After lunch, Remus and Tonks left the Burrow - likely to catch up on "neglected relationship duties", as Tonks insinuated with a smile and a wink.  This left the entire afternoon and evening free for more Quidditch, which ended when Ron lay exhausted from constant Quaffle-tossing.  Hermione insisted that he showed loads of improvement over yesterday, praise that reddened Ron and began a quiet conversation between the two, leaving Harry to complement Ginny's Chasing skills and Ginny to truthfully tell him that he should stick to the Snitch.  Harry made sure to tie a warning alarm into the property's wards that night, in addition to a perimeter charm and a few solid locking spells on the door in preparation for Moody the next morning.

Instead of setting off the alarms by an attempted murder on Harry, once Harry'd gotten up from Moody crossing the wards and quickly dressed, he found the auror in comfortable conversation with Molly over a morning tea.  He got an evil smile on his face at the sight of Harry, and made his excuses to Molly when he motioned for the door.

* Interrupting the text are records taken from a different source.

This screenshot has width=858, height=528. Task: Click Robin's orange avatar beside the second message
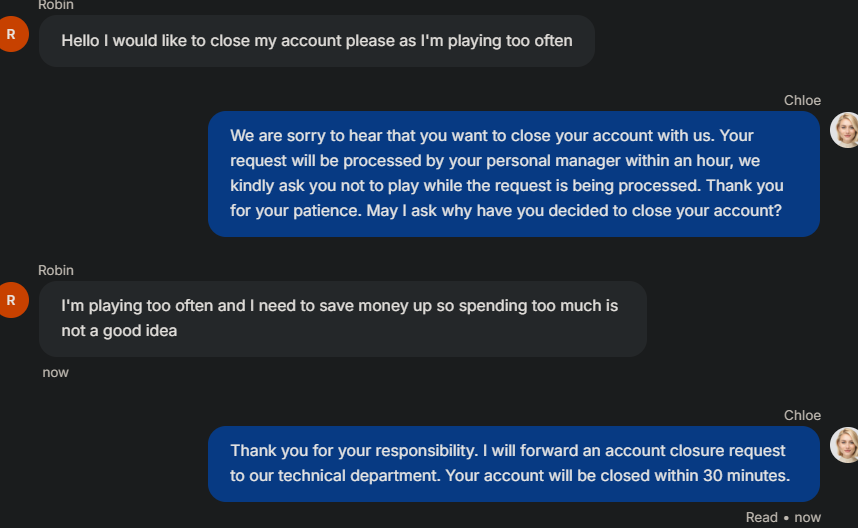[12, 299]
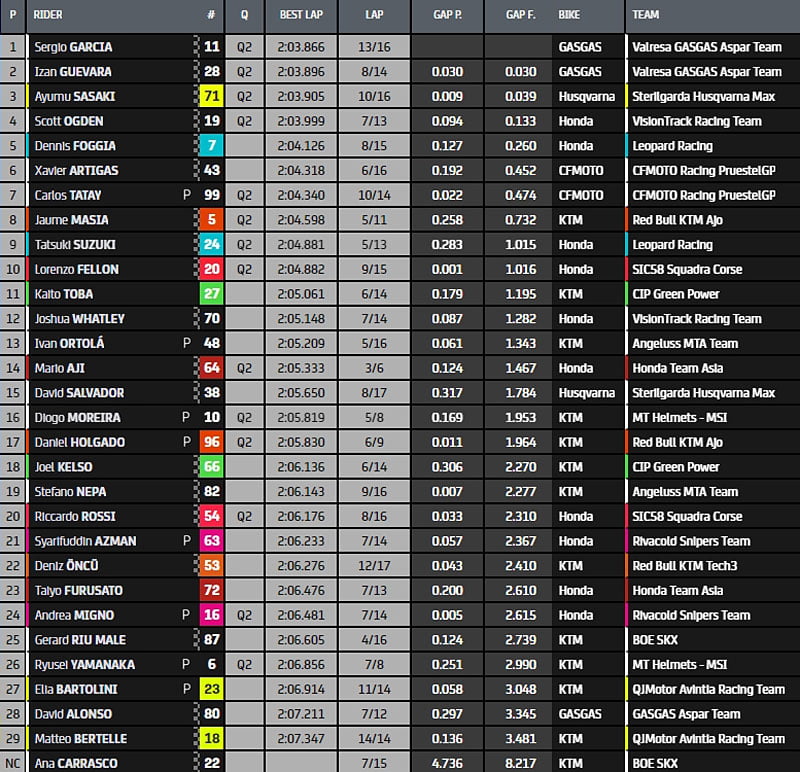Click the pit indicator P beside Carlos Tatay
This screenshot has height=772, width=800.
[185, 195]
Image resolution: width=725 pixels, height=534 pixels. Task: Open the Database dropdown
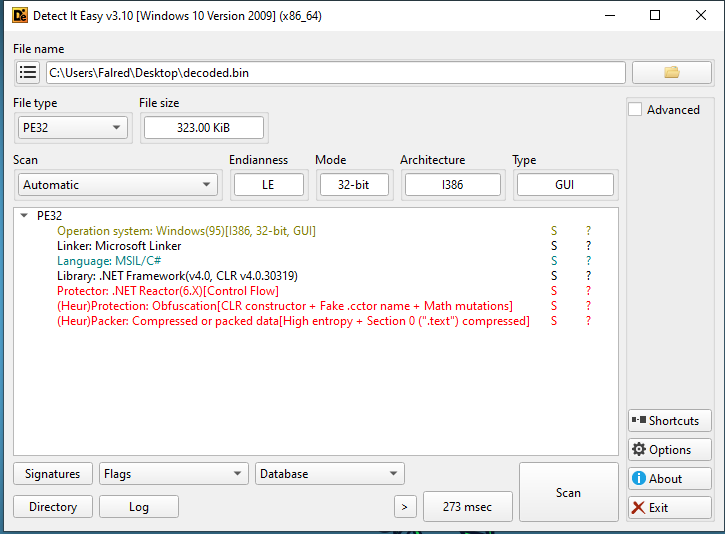(x=329, y=474)
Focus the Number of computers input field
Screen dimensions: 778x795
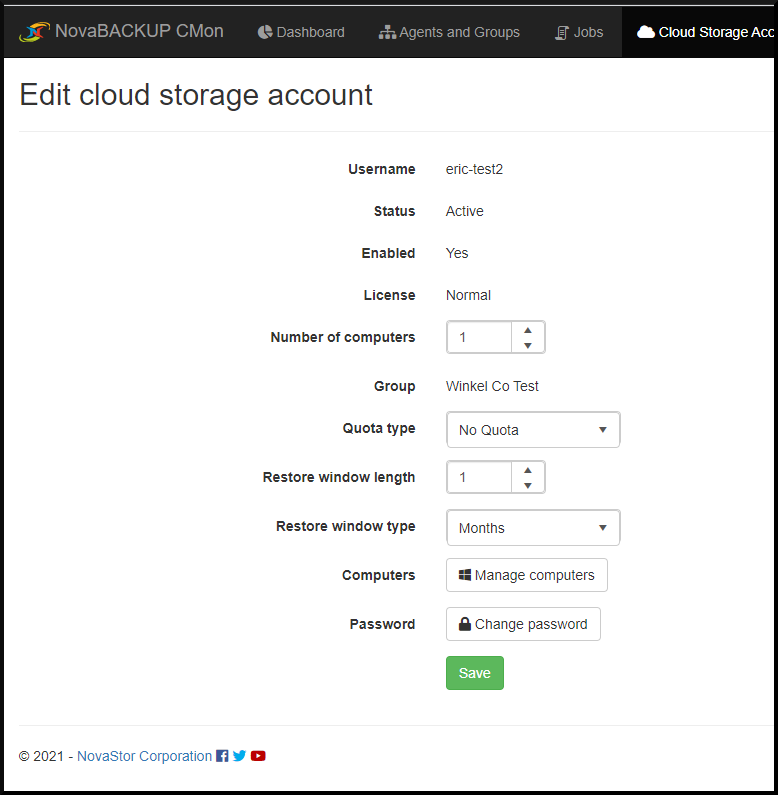(479, 337)
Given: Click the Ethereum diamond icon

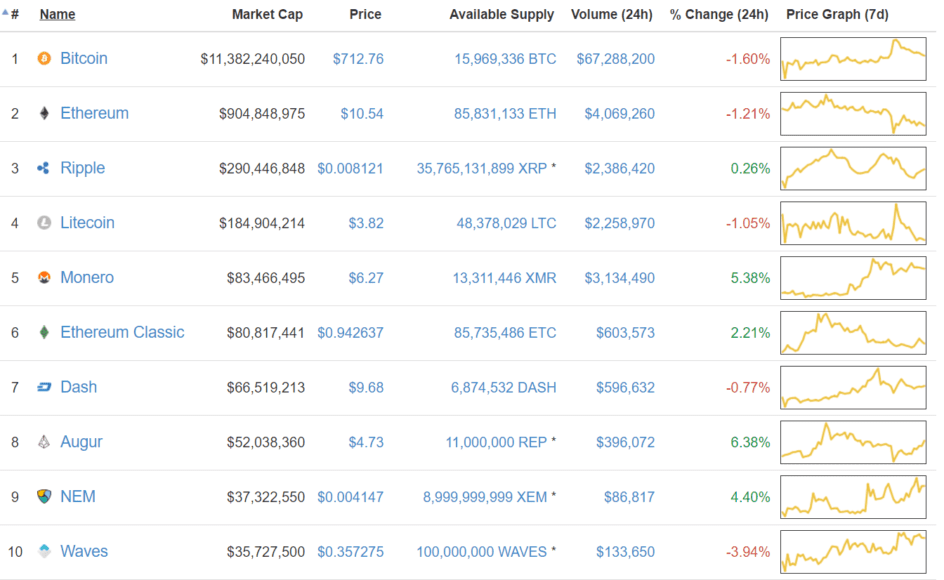Looking at the screenshot, I should coord(44,113).
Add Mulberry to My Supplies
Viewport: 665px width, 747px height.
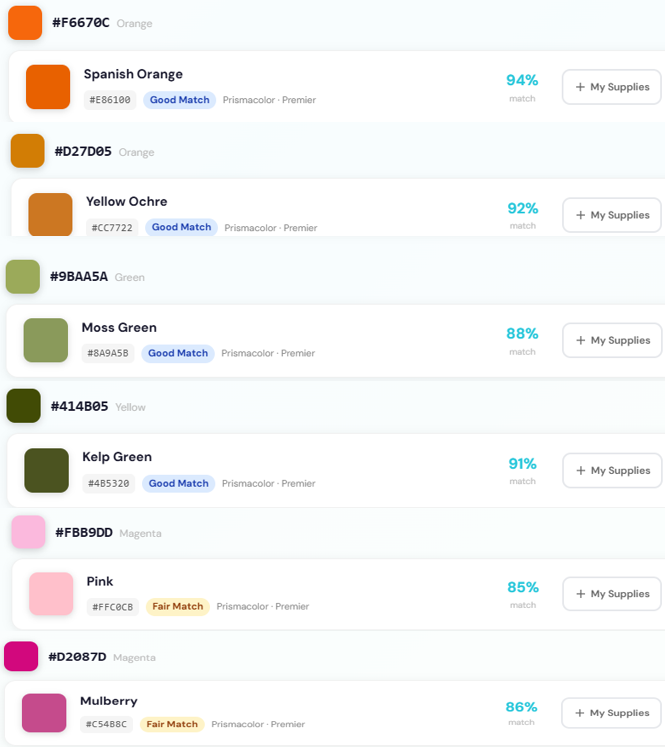pos(612,713)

"Well, I heard you had quite a fun time with Lupin and Tonks.  I also heard you lost.  Why?"  Harry expected that Moody had already gone over every aspect of his performance in a pensieve or something, so he used Tom's assessment and critique of his duel to satisfy Moody.  "My aim was bad on almost all of the curses, as I concentrated too much on moving around instead of relying on shields to block the curses they could.  I had a good idea using summoned birds as a defense barrier, but when I lost focus Tonks destroyed them with a Reductor curse and so I got hit by Remus' Bludgeoner."  Moody nodded seriously.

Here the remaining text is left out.